— START SELECTED TEXT —
Psssttt… can you keep a secret? Oh, good! 
Stephen and I are thinking of eloping. 
Stephen proposed to me on Valentine’s day this year, while we were on our ‘Babymoon’ in Dublin. Admittedly, the idea of having a wedding filled me with dread, but the thought of being his wife made me very happy indeed. So of course, I said “yes”. Now we have the difficult task of arranging how, where and when we say our “I do’s”. I know a lot of women have dreamt about their ideal wedding day since they were very young, a child even, but not me. Whilst I love attending big traditional weddings as a guest, I know deep down it’s not what I’d want for my own wedding day.
It’s not what either of us want.
Soon after the engagement we found ourselves obsessing over how we’d make everyone happy. How would we keep people entertained all day? What would we feed them? Will they all get on? We soon realised that it wasn’t about other people, it was about us and what we wanted. This is how we got on to the topic of a runaway wedding, joking at first, but now we’re seriously tempted to do just that!
Here are some of the reasons why we are considering eloping:
We don’t like the attention: Both Stephen and I are naturally quite shy and introverted people, the thought of being stared at and made a fuss of all day is one that terrifies us. I know the guests would be our nearest and dearest but that doesn’t seem to make it feel any less daunting.
Money: Hardly romantic, I know! It’s no secret that weddings are expensive so a wedding with lots of guests to consider will of course bump up the budget considerably. There’s catering, travel, clothes, gifts etc. to think about. Whilst we do want our wedding day to be a special one, there’s other things we’d rather spend the money on – our daughter, our home and an awesome honeymoon! We both agree that being married is about a lifetime of days together, not just one.
— END SELECTED TEXT —
— START DATA EXCERPT —
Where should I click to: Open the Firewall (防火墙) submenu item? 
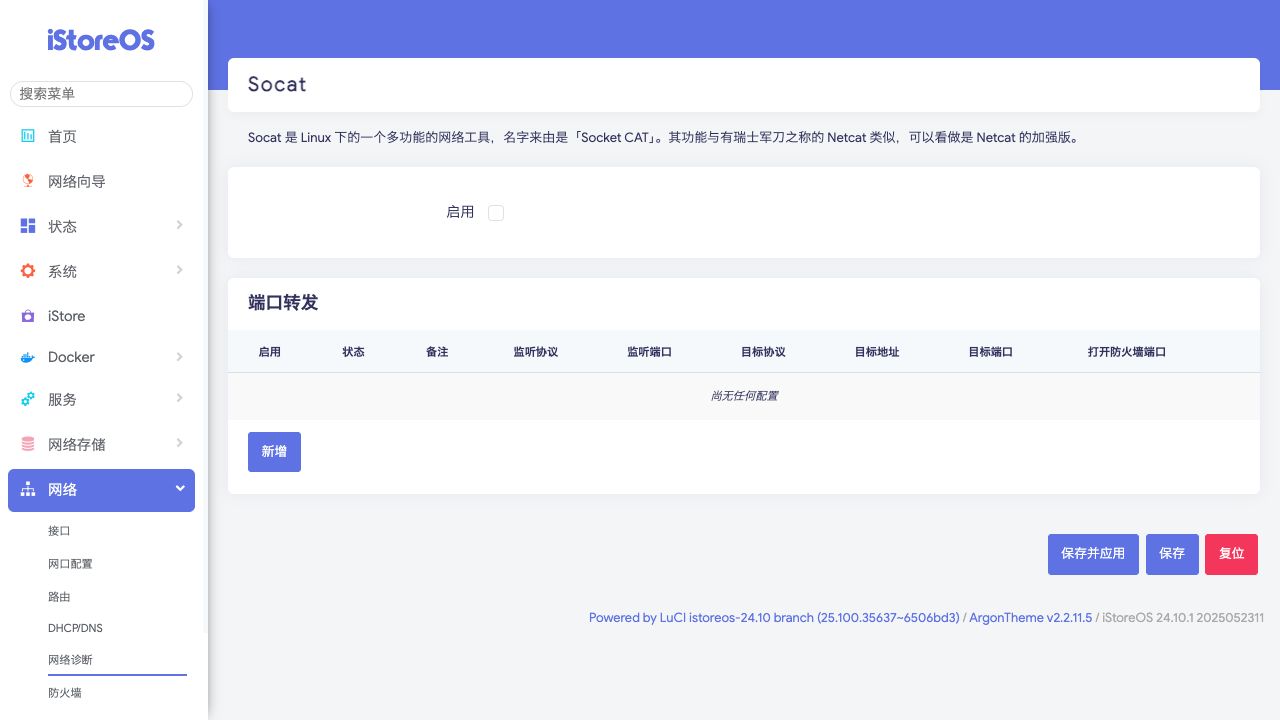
— END DATA EXCERPT —
WORK TO BE COMPLETED: Reproduce the full passage about planning to elope, word for word.

WRITTEN ANSWER:
Psssttt… can you keep a secret? Oh, good! 
Stephen and I are thinking of eloping. 
Stephen proposed to me on Valentine’s day this year, while we were on our ‘Babymoon’ in Dublin. Admittedly, the idea of having a wedding filled me with dread, but the thought of being his wife made me very happy indeed. So of course, I said “yes”. Now we have the difficult task of arranging how, where and when we say our “I do’s”. I know a lot of women have dreamt about their ideal wedding day since they were very young, a child even, but not me. Whilst I love attending big traditional weddings as a guest, I know deep down it’s not what I’d want for my own wedding day.
It’s not what either of us want.
Soon after the engagement we found ourselves obsessing over how we’d make everyone happy. How would we keep people entertained all day? What would we feed them? Will they all get on? We soon realised that it wasn’t about other people, it was about us and what we wanted. This is how we got on to the topic of a runaway wedding, joking at first, but now we’re seriously tempted to do just that!
Here are some of the reasons why we are considering eloping:
We don’t like the attention: Both Stephen and I are naturally quite shy and introverted people, the thought of being stared at and made a fuss of all day is one that terrifies us. I know the guests would be our nearest and dearest but that doesn’t seem to make it feel any less daunting.
Money: Hardly romantic, I know! It’s no secret that weddings are expensive so a wedding with lots of guests to consider will of course bump up the budget considerably. There’s catering, travel, clothes, gifts etc. to think about. Whilst we do want our wedding day to be a special one, there’s other things we’d rather spend the money on – our daughter, our home and an awesome honeymoon! We both agree that being married is about a lifetime of days together, not just one.